Charming comedy explores true meaning of love
After a year and a half break, all for One productions is back on the boards with their charming production of The Charitable Sisterhood of the Second Trinity Victory Church at the PPG ArtsLab in the Auer Center for Arts and Culture.
This was the production that was on tap to close afO’s 2019-20 season when COVID-19 shut down the theaters in March 2020.

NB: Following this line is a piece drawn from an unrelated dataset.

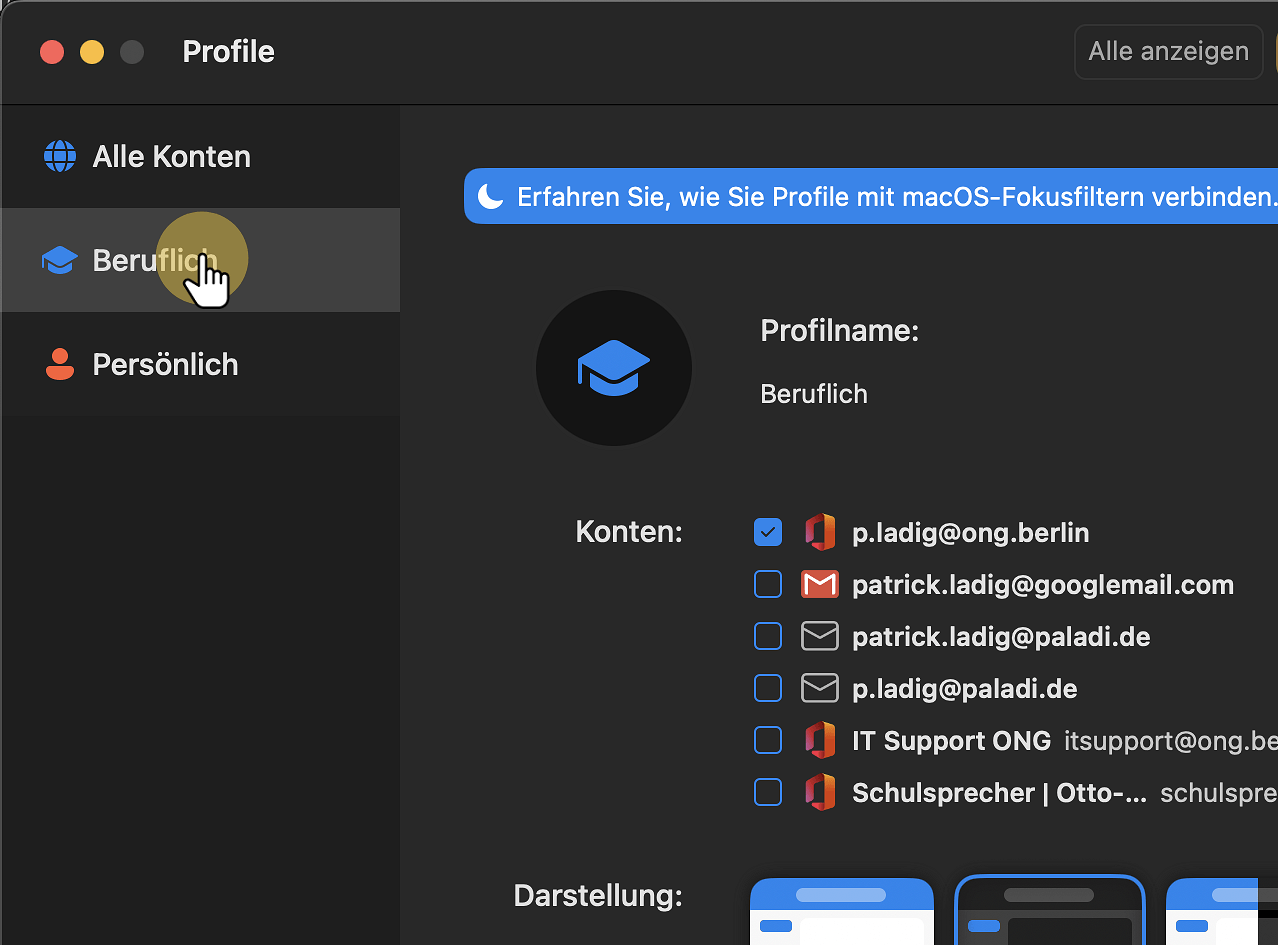Click the Outlook icon beside p.ladig@ong.berlin

click(820, 532)
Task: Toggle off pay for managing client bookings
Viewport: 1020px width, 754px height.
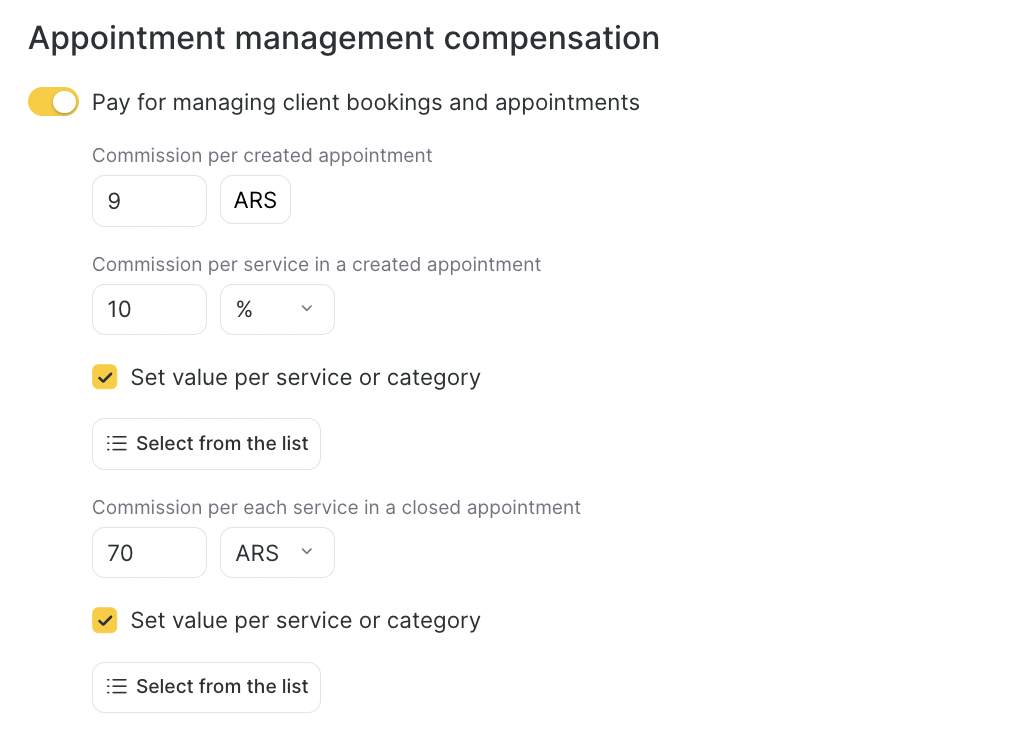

Charitable Sisterhood is billed as a comedy by playwright Bo Wilson, but I would argue the play’s goals are much loftier. While there are plenty of laughs, I think the primary purpose of the production is to explore the idea of what it means to be charitable. Can someone be a charitable person just because they donate to a tragedy that is occurring thousands of miles away, while at the same time ignoring the pain of a person who is standing right next to them — a person who shares your pew on Sundays?
A Delightful Journey
It is a hard show to describe without giving away the twists and turns of the plot, but the journey the playwright takes you on is one of the things that makes the show so delightful.
As to its basic plot, we are presented with five women gathered in the church basement. The task they have laid before themselves is to organize donations they’ve solicited and then send out that relief package to an area in Central America that has been hit by a tsunami.
After they gather in the church basement, the small town they live in is hit with a natural disaster of its own. A mighty storm blows through this small southern town and flash flooding traps the women in their church once a bridge connecting the area to the town is washed out.
It’s ironic that the play, which is set in 1977, concerns the subject of weather disasters — occurrences that have become all too familiar to us today. It also becomes clear fairly quickly into the production that each of the characters is living through a personal crisis of her own and each is in need of the kindness and charity the group is purportedly providing for the strangers in a different country.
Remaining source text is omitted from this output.